In this most recent version, just as the ship strikes the iceberg and the characters of Jack and Rose grab each other, a distorted figure dressed in black can be seen behind the couple on the deck. The audience later sees his face, discovering as the Titanic plunges into the sea, that the actor James Lancaster is portraying Father Thomas Byles.
As the deck creeps past a 45-degree angle to vertical horror, Father Byles borrows the words of the Book of Revelation – the final pages in the Bible – speaking of humanity’s salvation won for us by Christ and he prays, “[God] shall wipe away all the tears from their eyes and there shall be no more death.” (Rev. 21:4) Then the ship begins her descent into the abyss.
Did Father Byles really quote Revelation? We don’t know; but we do know he witnessed the iceberg striking the hull of the Titanic as he prayed from his breviary and we do know what he did as the ship was sinking, cognizant that countless persons would not live through the night.
Born Roussel Davids Byles on Feb. 26, 1870, he took the name Thomas when he converted from Congregationalism (in which his father Alfred was a well-respected minister) to Roman Catholicism in the late 1890s. After studying at Oxford and in Rome, he was ordained a priest in Rome on June 15, 1902, at the age of 32. Returning to his native England for short stints assisting in smaller parishes, Father Byles was later named pastor of St. Helen Parish in Ongar in the county of Essex.
Shortly after Thomas’ conversion to Catholicism, his brother William followed. William, who had moved to New York, cabled his priest-brother to officiate at his upcoming wedding. On April 10, 1912, Father Byles boarded the newest and assuredly most expensive addition to the White Star fleet – the RMS Titanic – at Southampton. With ticket number 244310 tucked within his clerical cassock, he boarded the five-star floating hotel, never to set foot on land again. The cost of that ticket was 14 pounds in English currency, the equivalent of $1,500 today.
Father Byles had made arrangements with the Titanic’s captain, Edward J. Smith, to celebrate Mass. According to survivors, Father Byles’ sermon focused on how the passengers needed to have lifebelts in the shape of prayer and the sacraments to save their souls from spiritual shipwreck. Little did he know that prayer would be the only hope many of the worshippers listening to him would have that night.
At 11:40 p.m., the “unsinkable” Titanic struck an iceberg. Father Byles ran to third class, where he tried to calm the passengers. The priest’s calm demeanor and self-control impressed many. He began to recite the rosary and continued to lead people to the lifeboats, consoling them and encouraging their personal prayers, not only for themselves, but also for those still on the ship. According to survivor Helen Mocklare, “one sailor warned the priest of his danger and begged him to board a boat. Father Byles refused.” So, too, did he refuse a life jacket – three times! Each time, he wrapped the jacket around another and kept praying with growing crowds around him.

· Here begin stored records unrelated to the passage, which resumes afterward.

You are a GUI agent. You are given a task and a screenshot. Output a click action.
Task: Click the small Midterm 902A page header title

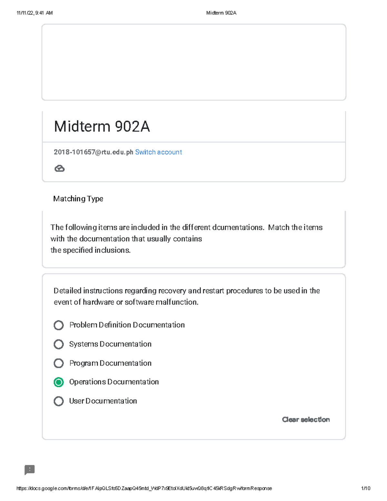(221, 13)
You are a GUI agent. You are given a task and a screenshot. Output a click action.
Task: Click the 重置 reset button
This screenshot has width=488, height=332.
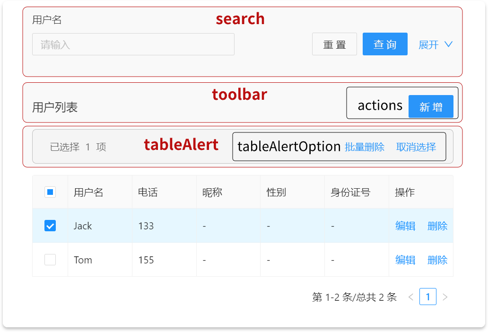click(x=334, y=44)
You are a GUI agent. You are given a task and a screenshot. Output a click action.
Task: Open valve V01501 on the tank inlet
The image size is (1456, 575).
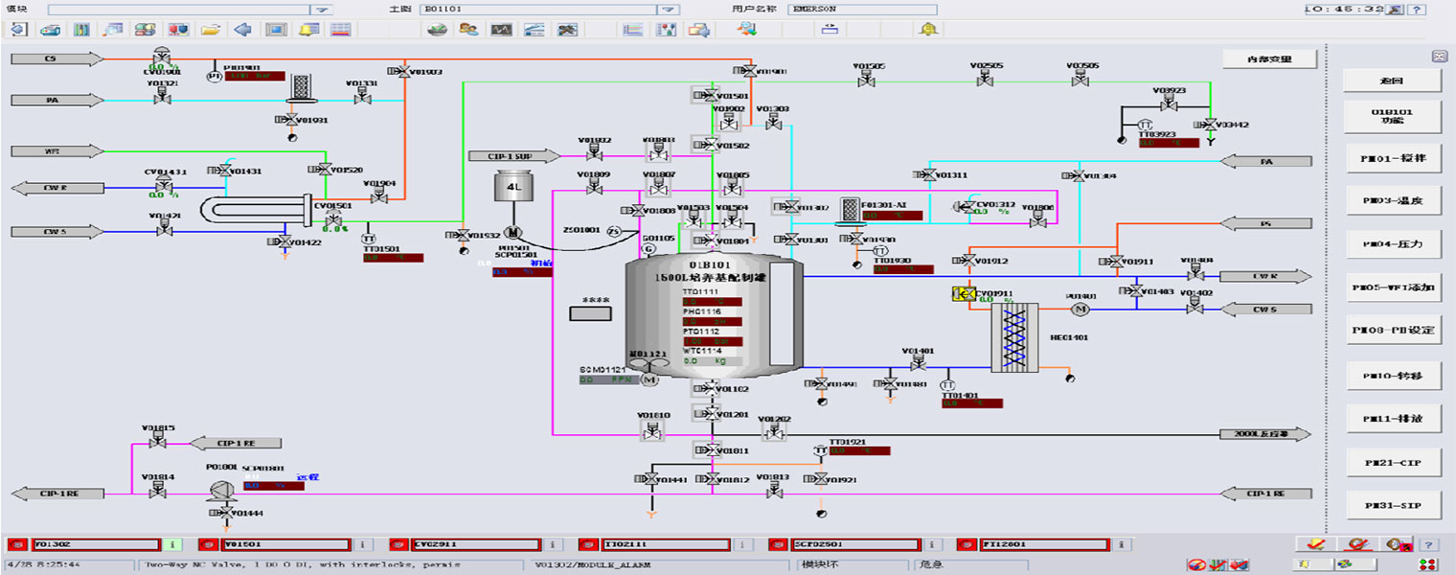click(x=706, y=95)
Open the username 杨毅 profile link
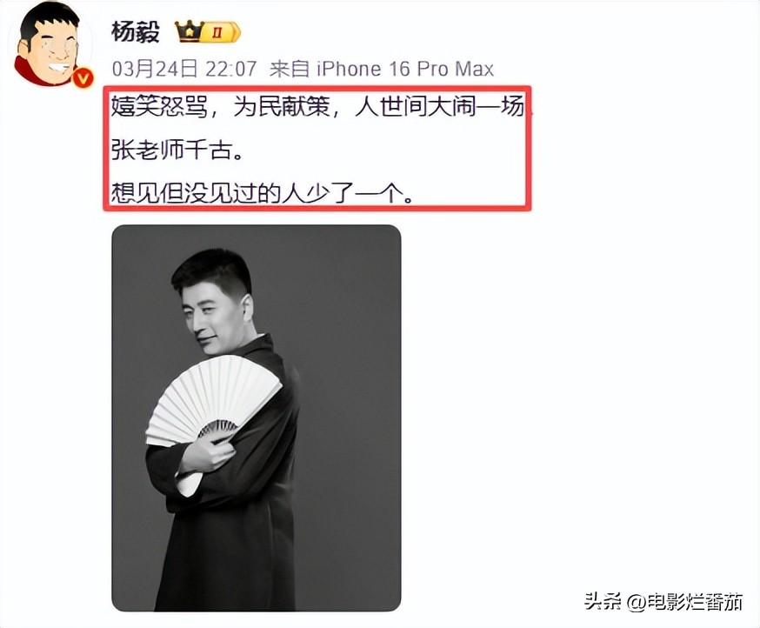Screen dimensions: 760x628 coord(136,32)
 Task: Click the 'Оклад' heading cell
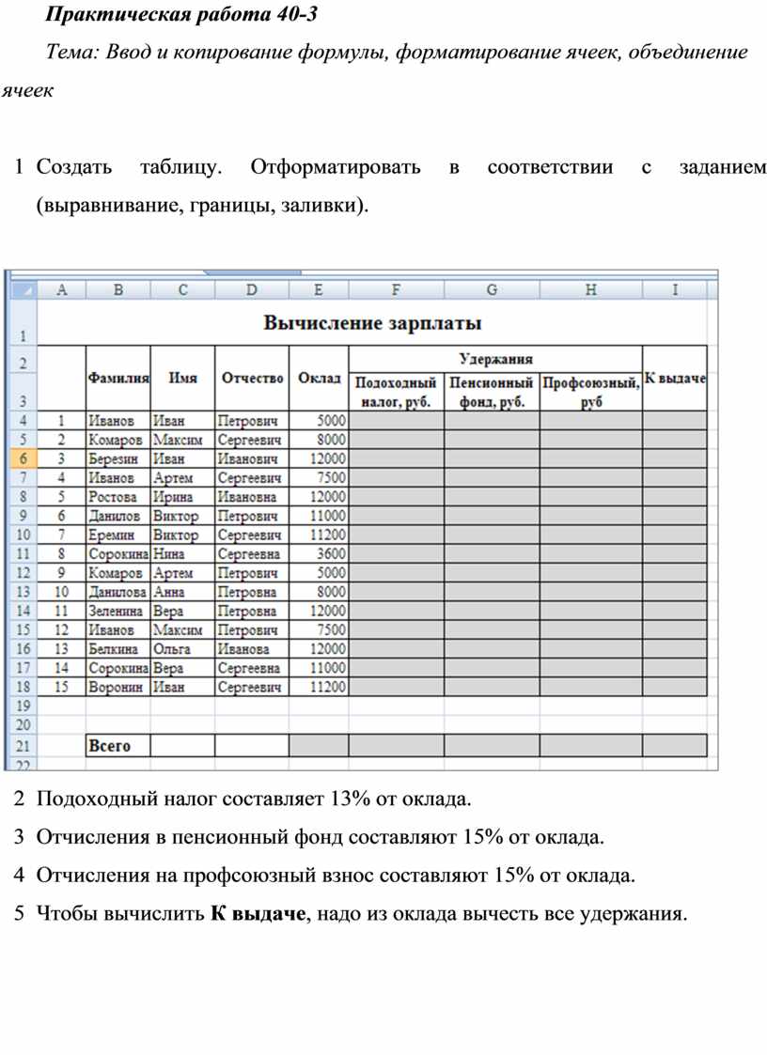coord(319,378)
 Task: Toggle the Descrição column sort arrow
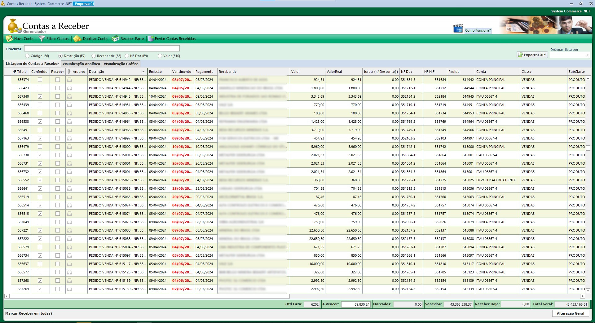pyautogui.click(x=143, y=72)
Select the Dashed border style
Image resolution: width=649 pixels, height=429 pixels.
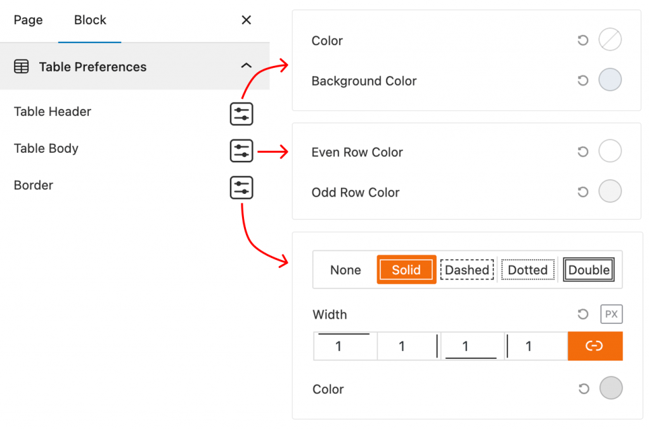[467, 270]
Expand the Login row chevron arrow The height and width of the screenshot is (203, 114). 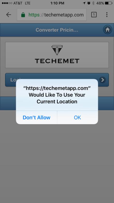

He continuously prayed the rosary and absolved as many from their sins as he could. Many witnesses remembered this as one of the last sights they saw as their lifeboats were lowered into the sea: the brave, selfless priest kneeling with the faithful, praying the Act of Contrition and preparing them and himself to meet God face-to-face. Father Byles went down with the ship and his body was never recovered.
The great Catholic author G.K. Chesterton, who, like Father Byles, was a convert, once said: “The greatest sin is that we forget; the greatest grace is that we remember that we forgot.” May we never forget the sacrifices of those who helped their fellow passengers to safety and a second chance at life from the decks of the Titanic.